Carrying with an empty chamber, and saying you can rack it one-handed when you need to is assuming a LOT of conditions that may not exist when you are fighting for your life. It's like saying you will have time to push a button to arm your airbag before a collision.
 
There are two kinds of safeties – manual and mechanical.

Old Fuff,

I think anyone vaguely familiar with revolvers is fully aware of the passive safeties built into them. The OP's question concerned external safeties, and that is what I was refering to.

Hope this helps.

Fred
 
deepsouth, says it all . if ur gonna pocket carry, then indeed holster pocket carry. I carry my kahr PM9 24/7 in jeans front pocket in a desantis and never even give it a thought about being unsafe...
 
Carrying with an empty chamber, and saying you can rack it one-handed when you need to is assuming a LOT of conditions that may not exist when you are fighting for your life.

One hand being unavailable is one of the classic rationales for carrying with a round in the chamber. But it also begs the question of your gun hand being disabled or both hands being occupied.
 
If you are carrying to protect yourself, you can't compromise your hands. You can't carry anything you aren't willing to drop if you need to draw. If you survive, you can get more Jamba Juice.

You must learn to draw, fire, reload, and clear a stoppage with EITHER hand. This is not something that's nice to know, it's critical.

I don't know how you can refer to the possibility of one hand being unavailable as a 'rationale'. The REALITY is, if you are in a situation where you are fighting for your life, it means everything else has already gone wrong. Your wise lifestyle has failed to keep you out of trouble. You cannot assume that you will not be using your other hand to drive, carry a child, stop bleeding, hold back an attacker, or stop yourself from being pushed. If you agree that you carry to protect your life, but you don't believe that multiple things can go wrong at once, you haven't really thought this through.
 
Oh good - the thread goes from folks too fumblebrained to know how to flick a lever to the whole Condition 3 Israeli method garbage.

I'm also quite certain that Colonel Jeff Cooper was enforcing the nanny state when he taught his students how to carry a 1911 with its safety on. I mean, he was such a hand-wringing liberal, wasn't he?
 
While I am new to the world of firearms, it seems that all the training in the world could not prevent me from accidentally striking the trigger one day.

no offense, but this is very dangerous logic. this statement says - you realize an ND is inevitable w/o a mechanical device that removes the buden of proper handling from you.

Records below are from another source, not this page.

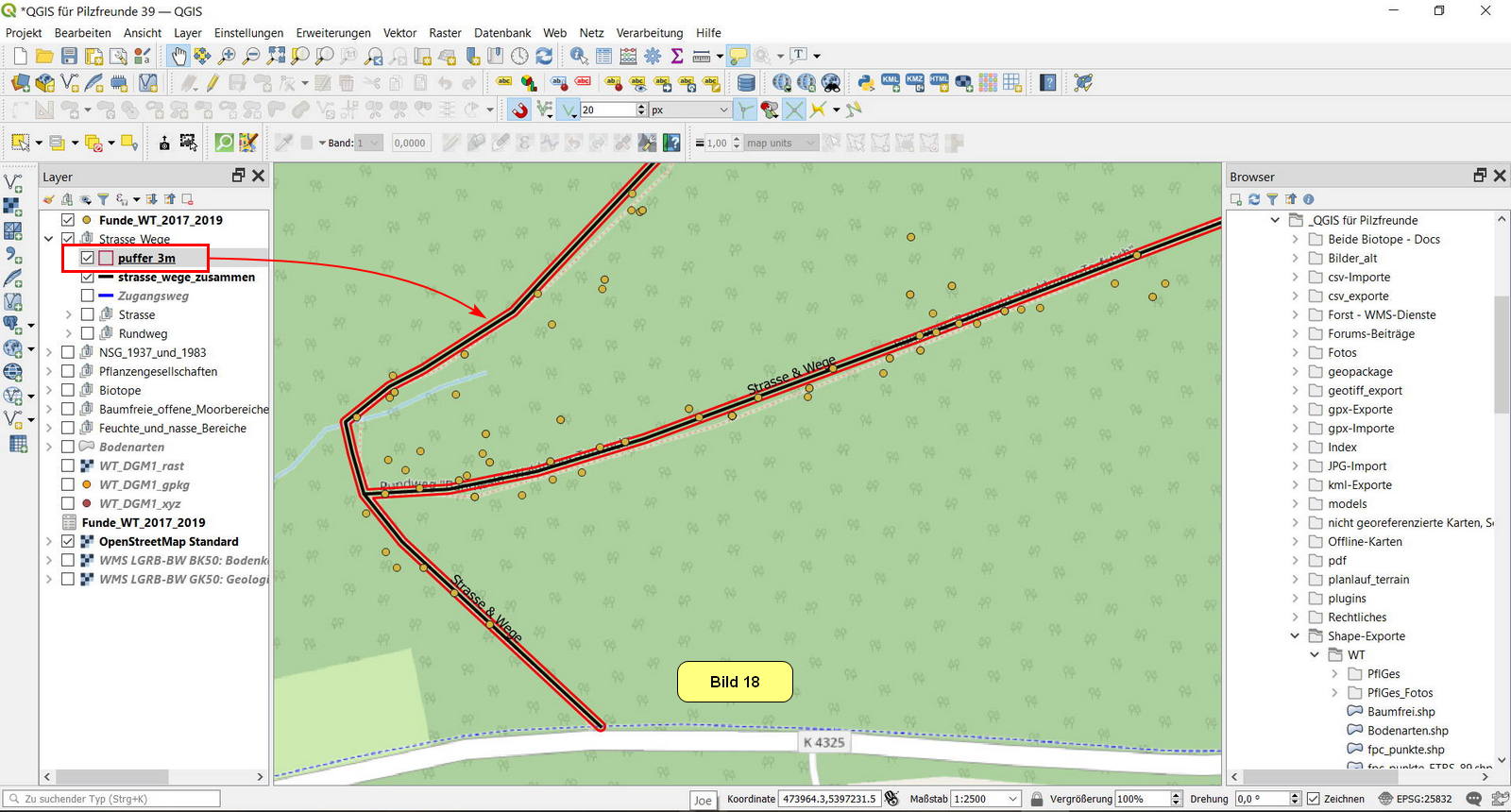Open the Python console icon
Screen dimensions: 1511x812
[x=865, y=83]
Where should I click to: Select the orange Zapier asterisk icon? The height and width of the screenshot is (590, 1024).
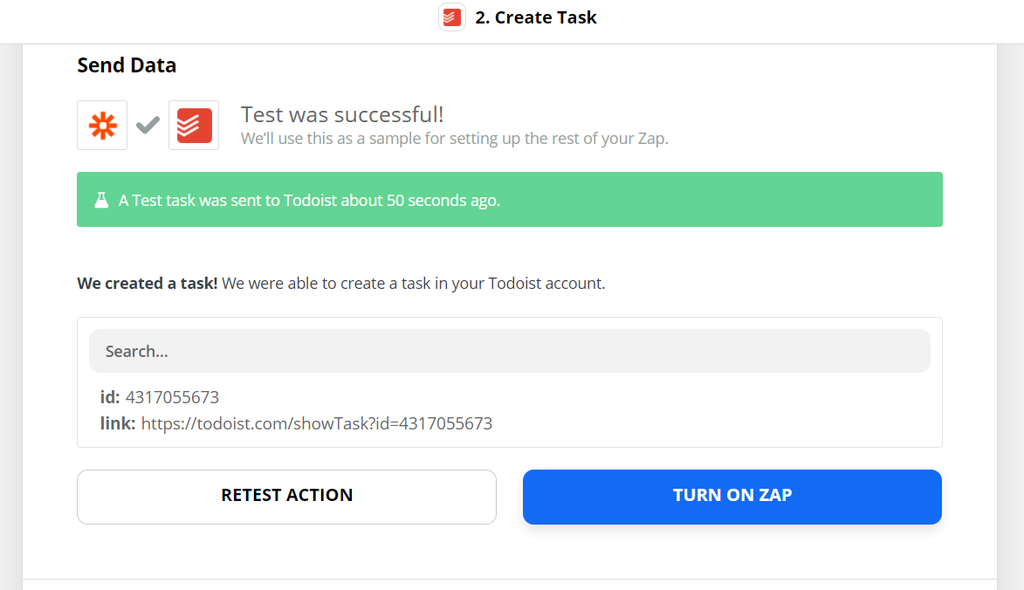(x=102, y=125)
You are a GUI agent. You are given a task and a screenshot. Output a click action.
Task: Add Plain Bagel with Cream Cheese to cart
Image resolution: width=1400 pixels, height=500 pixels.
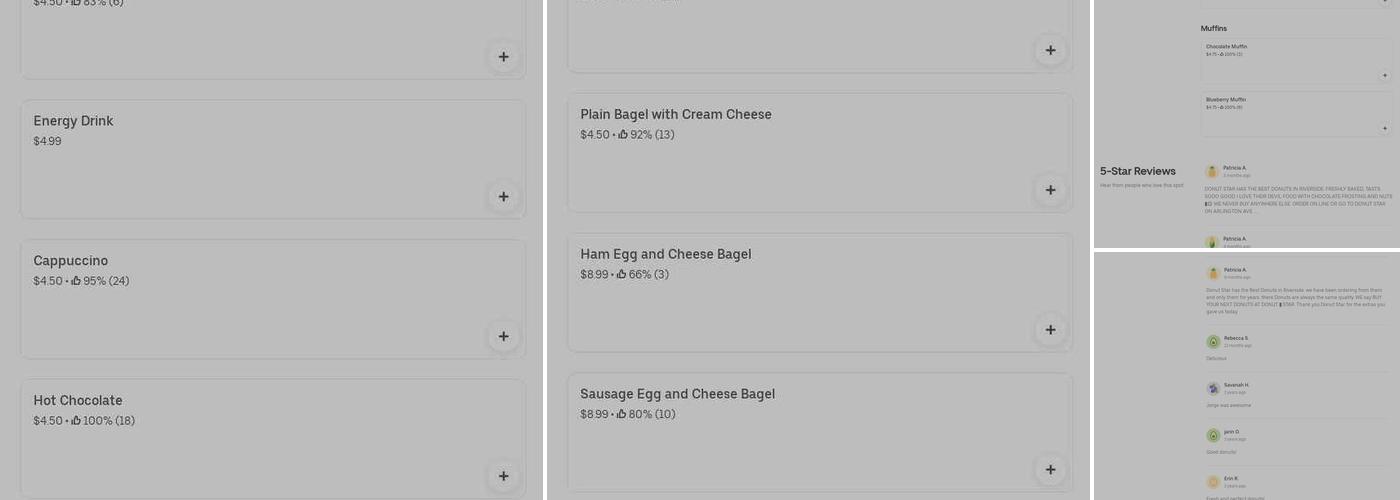[x=1050, y=190]
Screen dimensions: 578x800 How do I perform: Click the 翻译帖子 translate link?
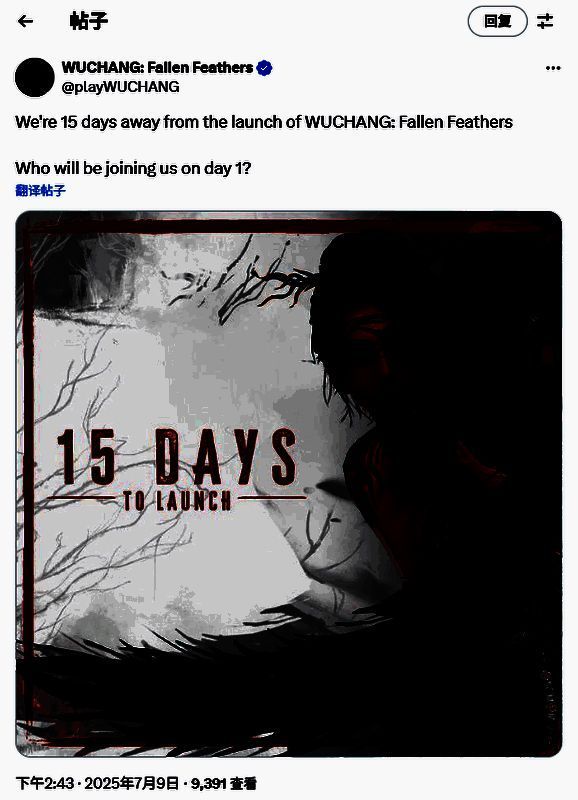[40, 190]
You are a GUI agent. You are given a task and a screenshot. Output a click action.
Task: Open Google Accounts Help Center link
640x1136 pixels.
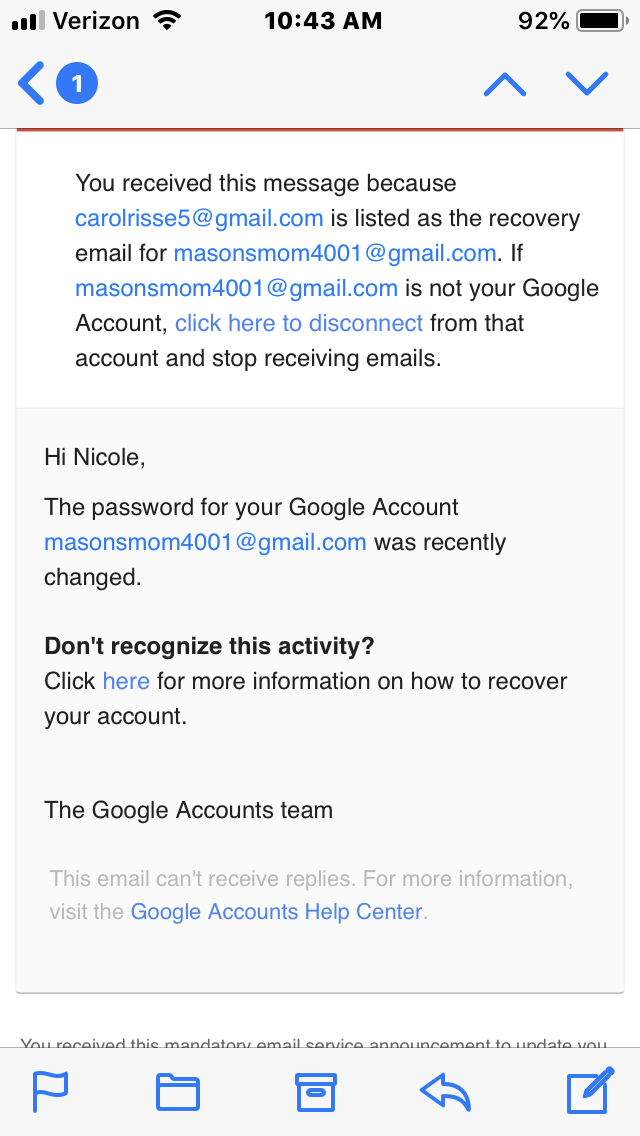[x=277, y=911]
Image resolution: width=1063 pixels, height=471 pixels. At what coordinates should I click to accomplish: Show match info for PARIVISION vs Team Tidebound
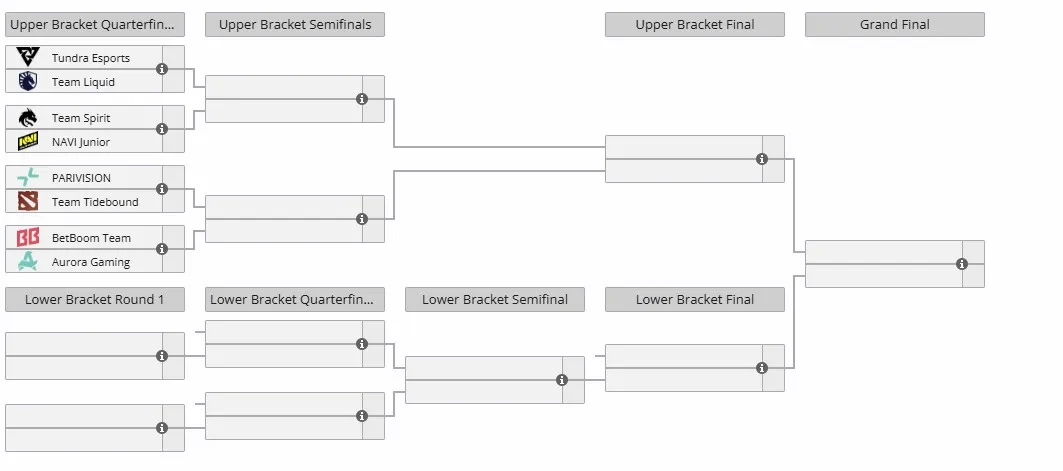click(x=162, y=189)
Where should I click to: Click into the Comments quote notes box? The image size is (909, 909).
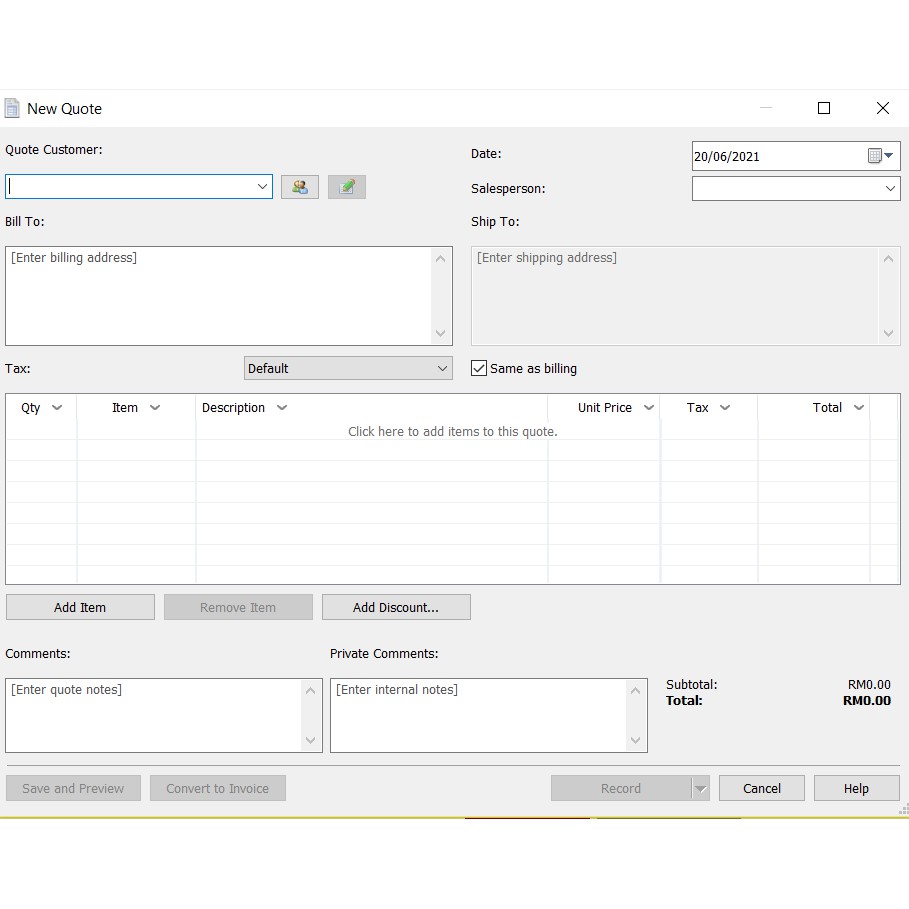pos(154,715)
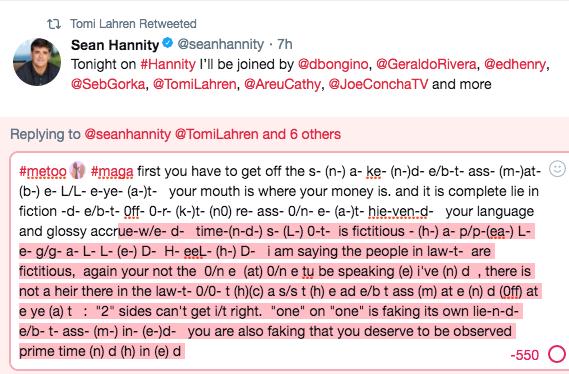Click the character count circle indicator
Image resolution: width=569 pixels, height=374 pixels.
click(557, 354)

i'm really not tryin to be a dik, but you've got to take the repsonibility of preventing an ND, yourself, and not expect a safety device to do it for you.

that said - manual safeties are a preference, some people like 'em some don't. personally, i'm either way. i'll go from DAO to 1911 and back.

one good point to a manual safety is that it might be you the fraction of a second you need should someone disarm you and have difficulty shooting you with your own gun.
 
I don't know how you can refer to the possibility of one hand being unavailable as a 'rationale'.

It is pretty easy - I know what the word 'rationale' means, as in:

"One hand being unavailable is one of the classic fundamental reasons for carrying with a round in the chamber."

"One hand being unavailable is one of the classic underlying reasons for carrying with a round in the chamber."​
 
ReloaderFred:

I think anyone vaguely familiar with revolvers is fully aware of the passive safeties built into them.

You might be surprised at the number of people that carry post-1945 double-action/hand ejector revolvers with the hammer down on an empty chamber, "because revolvers don't have a safety..."

Add to that the number of folks that believe that any pistol that doesn't have a manual safety doesn't have one at all.

Hopefully I enlightened somebody... ;) :banghead:
 
All pistols have a safty, it the grey matter between your ears, some just have others attached to the weapon but none work as well as the first.

be safe
 
I'm a lefty so my preference is either no safety at all (Walther P99) or a safety that is engaged by gripping the butt or pulling the trigger (Glock 36, Springfield XD).